ミサイル発射で3市町村がJアラート初広報

みんなのスクエアでテレビを見守る市民

 北朝鮮が29日午前5時58分に弾道ミサイル一発を発射し、北海道襟裳岬東1180㌔の太平洋上に落下した問題で、須賀川・岩瀬地方3市町村は全国瞬時警報システム(Jアラート)を初めて防災広報無線などで放送し住民に警戒を呼びかけた。
 午前9時過ぎの段階で政府は国内での被害報告は確認していないとしている。JR東日本は列車の安全確認のため在来線と東北新幹線を一時停止した。

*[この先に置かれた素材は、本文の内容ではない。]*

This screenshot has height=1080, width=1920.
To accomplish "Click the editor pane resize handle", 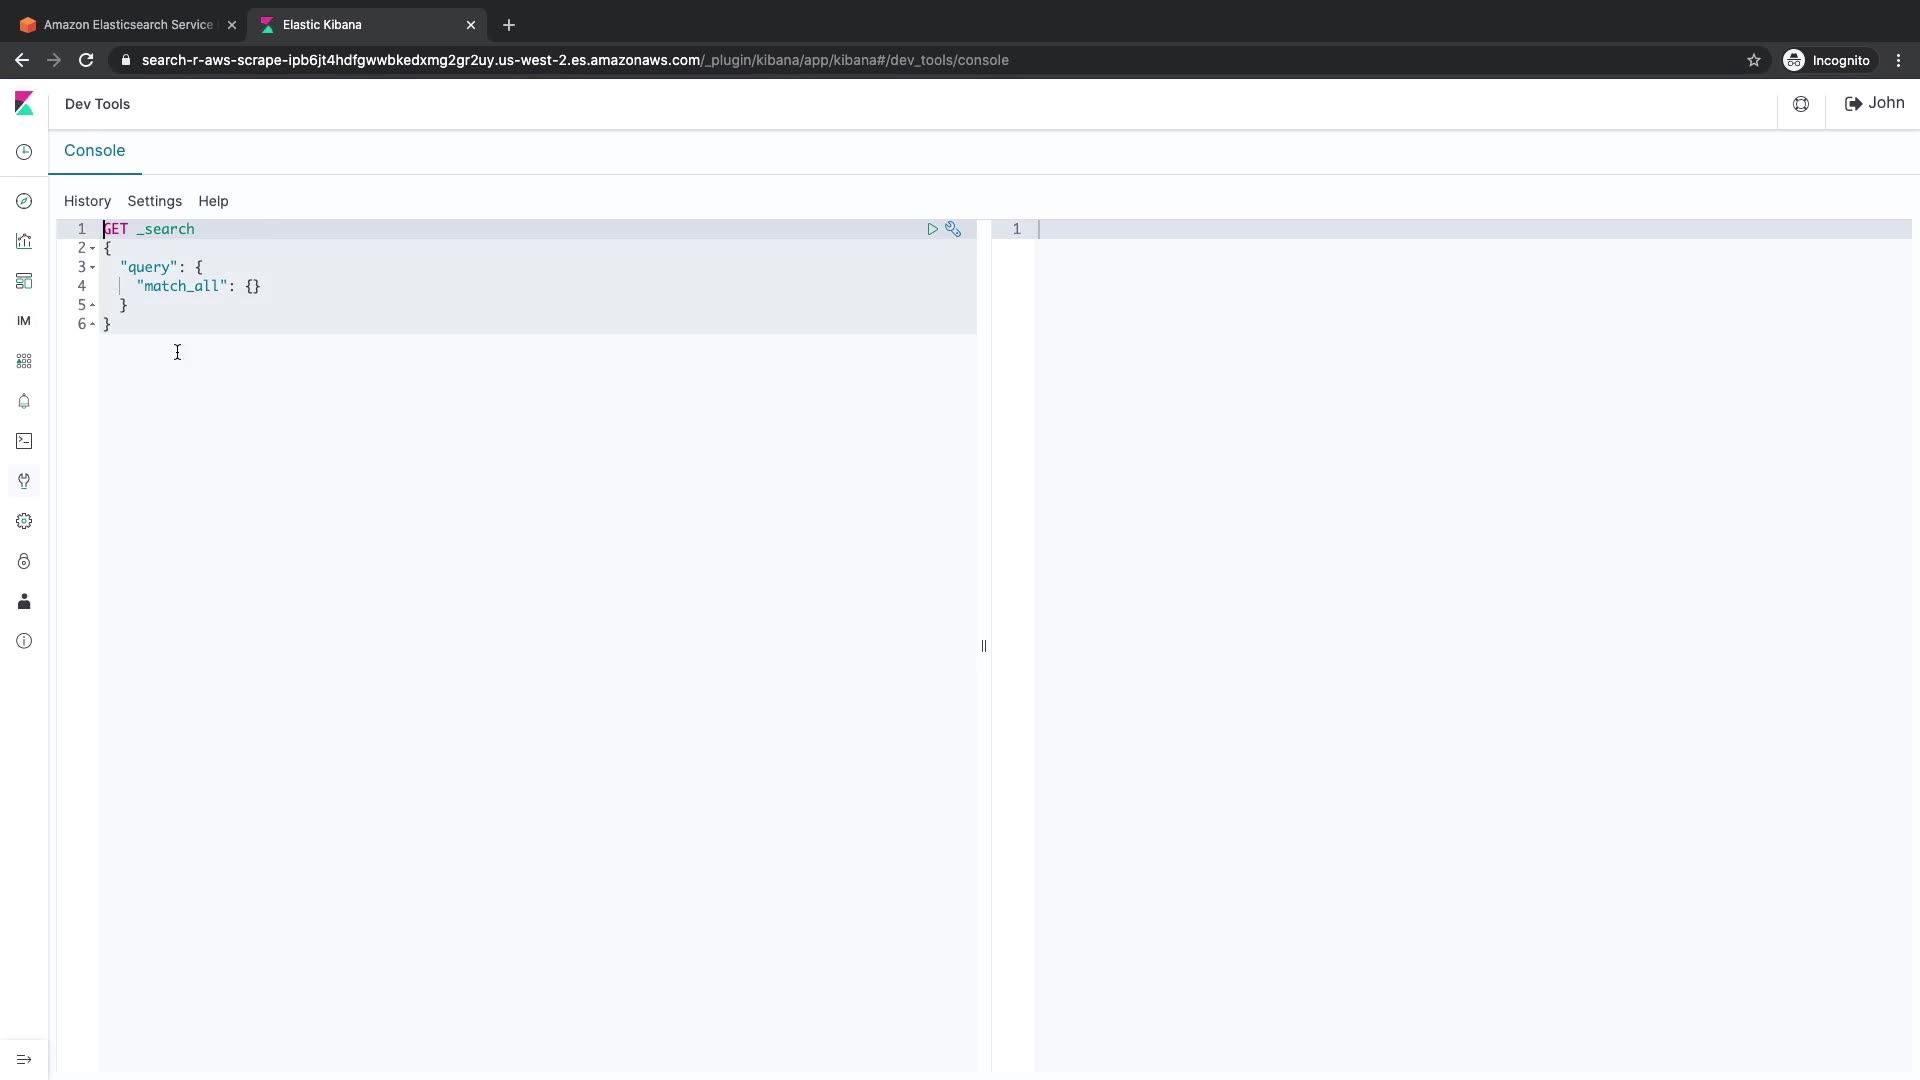I will coord(984,646).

 政府の発表では北朝鮮が北東方向に発射したミサイルは午前6時6分ごろ北海道上空を通過し、同12分ごろ太平洋上に落下した。
 須賀川・岩瀬地方3市町村ではミサイル発射に伴うJアラート作動により初めて防災行政無線で広報を行い、住民らは「東北地方上空を通過」の一報に不安と緊張感が一気に高まった。

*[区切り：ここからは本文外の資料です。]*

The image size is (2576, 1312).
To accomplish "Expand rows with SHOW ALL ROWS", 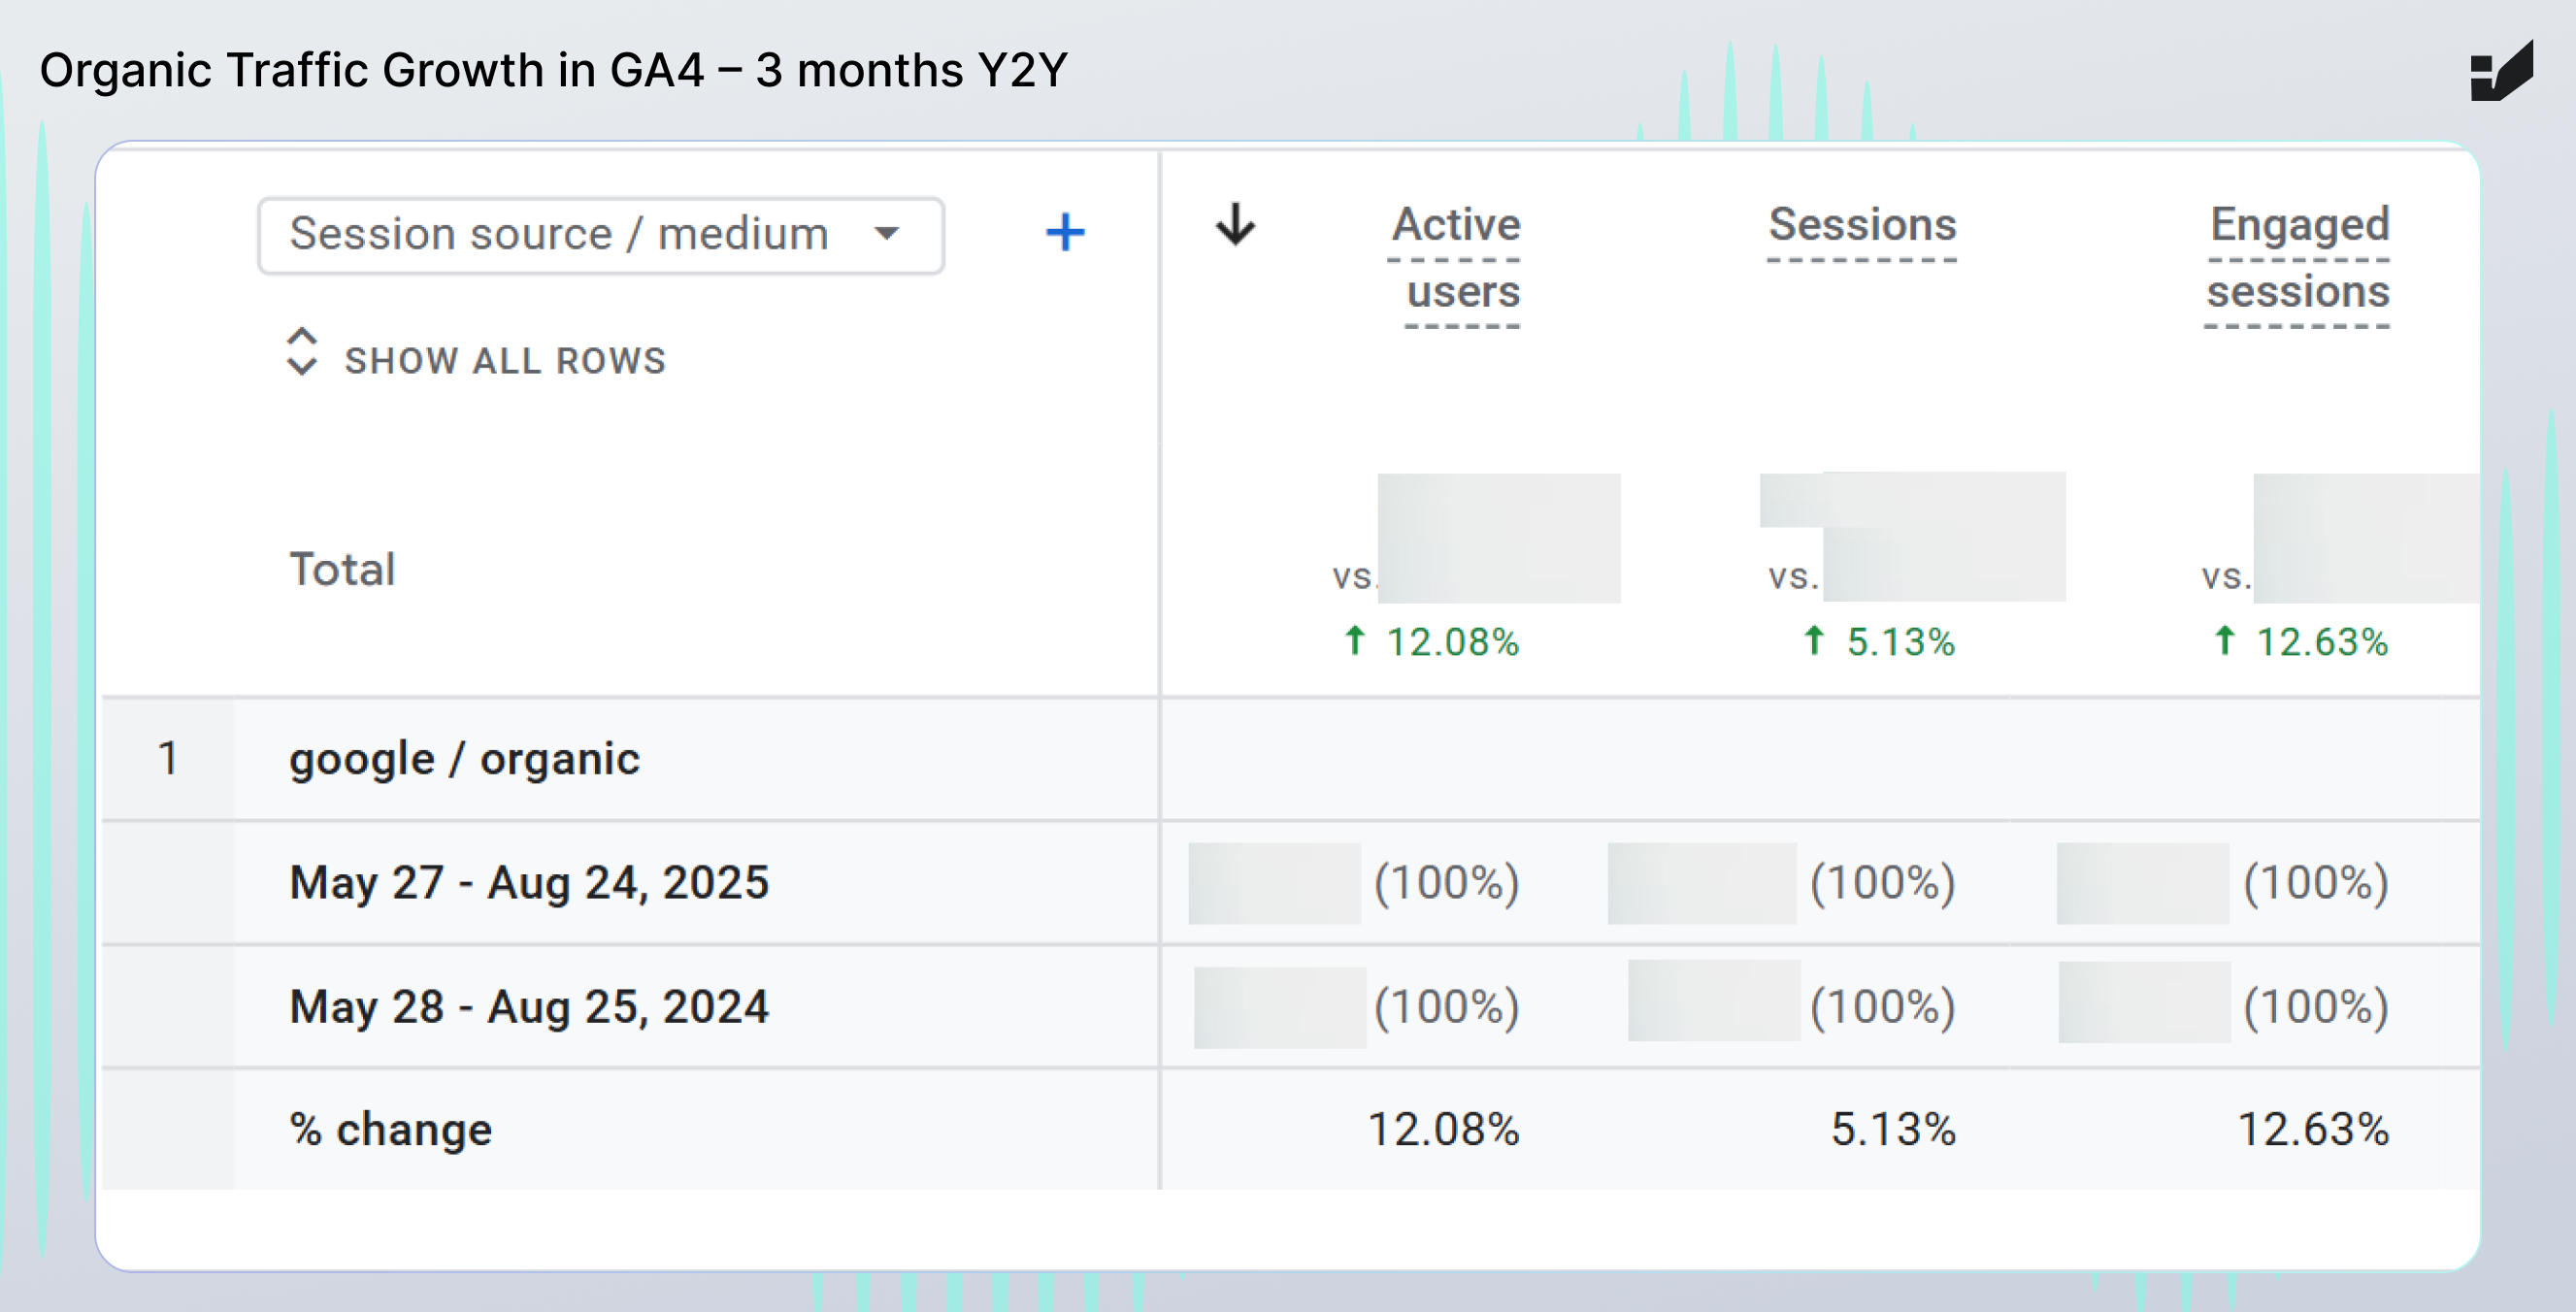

 須賀川市では警報システム作動を受けて、関係部長はじめ担当職員らが市役所に出勤し情報収集に努めた。
 今年5月に開庁した須賀川市役所は災害に強い庁舎として再建し、「頑丈な建物の中に避難を」の放送を聞いた近隣住民や散歩していた市民ら10数人は庁舎に集まった。ウルトラの父の前で携帯電話をのぞき込んだり、みんなのフロアでテレビ放送などを不安げに見守った。
 市役所守衛らも集まった市民の対応にあたり、庁舎入り口を開放して足を運んだ住民らの受け入れを行った。

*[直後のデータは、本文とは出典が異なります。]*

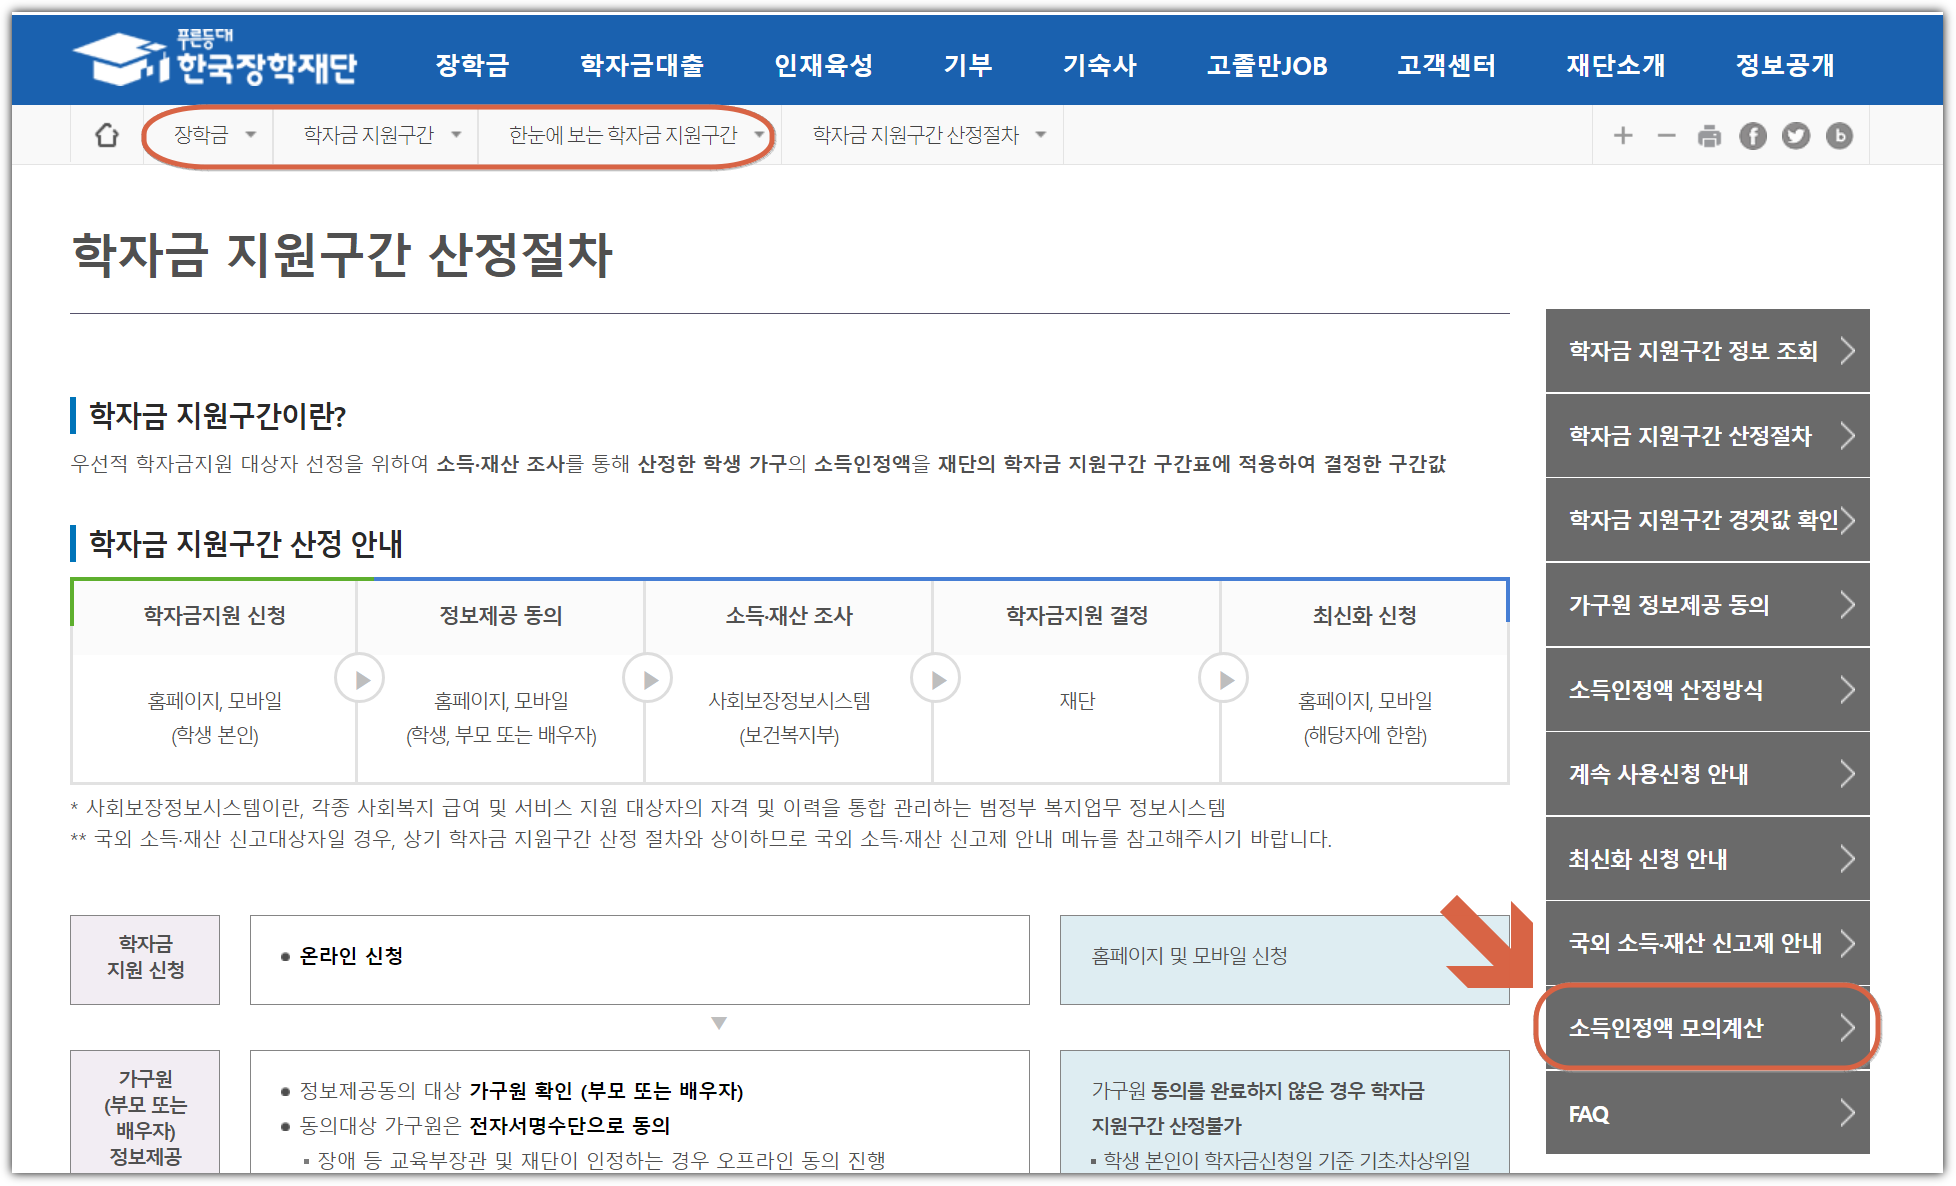Share page via Twitter icon
This screenshot has width=1956, height=1186.
click(1795, 135)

 市民からは「頑丈な建物と聞いて市役所が思い浮かんだ。何事も無くて良かった」と安どの声が聞かれた一方で、「防災行政無線が聞こえず、携帯電話からのアラームを聞いて行動した」、「今後の発射も不安でより分かりやすい情報発信の方法を考えてほしい」などの声もあり今後の対応が待たれる。
 鏡石町と天栄村でも防災行政無線ではじめてJアラート作動による広報を行った。担当職員らが役場に出勤して情報収集にあたり、今後の対応について緊急会議を開くなど協議した。